La dimension la plus critique porte sur ce dernier point. L’hébergement repose sur l’emplacement, sur l’emplacement géographique des données, véritable facteur de souveraineté. Depuis septembre, la région a ainsi complètement tourné la page de ses infrastructures historiques et supprimé ses comptes Microsoft 365 pour migrer vers le cloud de Leviia, dont les data centers sont situés en France. À terme, environ 550 000 lycéens et professeurs disposeront d’un espace personnel sur MonLycée.net, plateforme commune intégrant l’ensemble des services.
Une hausse des tarifs chez Microsoft
« Nous voulions transformer l’espace de travail entre professeurs et élèves, en créant des drives collaboratifs accessibles à tous. L’abandon progressif de Microsoft est le fruit de plusieurs facteurs, mais la question du stockage de données de mineurs, forcément sensibles, a pesé dans la balance », explique Bernard Giry, directeur de la transformation numérique à la Région Île-de-France.
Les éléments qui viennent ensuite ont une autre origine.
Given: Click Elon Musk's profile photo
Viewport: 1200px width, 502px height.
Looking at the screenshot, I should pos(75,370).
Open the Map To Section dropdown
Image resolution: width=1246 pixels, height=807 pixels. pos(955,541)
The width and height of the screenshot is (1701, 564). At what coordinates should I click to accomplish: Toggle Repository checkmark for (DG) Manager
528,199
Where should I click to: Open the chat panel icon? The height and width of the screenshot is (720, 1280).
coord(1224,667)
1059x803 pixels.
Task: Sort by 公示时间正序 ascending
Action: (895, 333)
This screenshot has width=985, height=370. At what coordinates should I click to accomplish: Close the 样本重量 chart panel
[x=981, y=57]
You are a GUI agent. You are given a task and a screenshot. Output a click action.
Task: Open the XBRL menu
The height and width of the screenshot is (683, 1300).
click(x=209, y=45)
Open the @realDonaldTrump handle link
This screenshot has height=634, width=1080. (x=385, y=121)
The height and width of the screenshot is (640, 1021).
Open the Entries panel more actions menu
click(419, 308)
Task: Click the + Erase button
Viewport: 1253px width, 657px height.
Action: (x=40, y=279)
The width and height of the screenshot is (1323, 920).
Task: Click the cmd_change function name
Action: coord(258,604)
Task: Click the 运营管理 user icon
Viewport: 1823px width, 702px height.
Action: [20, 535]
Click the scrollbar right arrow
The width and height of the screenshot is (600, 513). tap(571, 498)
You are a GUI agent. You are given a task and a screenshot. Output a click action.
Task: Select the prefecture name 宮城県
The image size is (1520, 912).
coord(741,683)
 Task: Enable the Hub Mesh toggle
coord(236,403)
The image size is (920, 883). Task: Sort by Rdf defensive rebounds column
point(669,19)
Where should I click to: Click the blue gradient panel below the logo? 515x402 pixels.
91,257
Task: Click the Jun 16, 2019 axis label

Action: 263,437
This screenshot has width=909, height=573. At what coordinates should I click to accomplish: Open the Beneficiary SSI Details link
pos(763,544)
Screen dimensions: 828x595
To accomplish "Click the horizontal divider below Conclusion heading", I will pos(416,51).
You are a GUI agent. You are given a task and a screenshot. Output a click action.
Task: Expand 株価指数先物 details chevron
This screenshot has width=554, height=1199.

Au-delà de la souveraineté, la question des coûts reste centrale. Comme d’autres administrations, la région a été confrontée à une hausse brutale des tarifs de Microsoft. Pour certaines collectivités, les coûts peuvent grimper de plus de 30 %, entraînant des dépenses supplémentaires de plusieurs centaines de milliers d’euros. Dans un contexte budgétaire contraint, ces majorations poussent logiquement à explorer des solutions françaises ou, à défaut, européennes.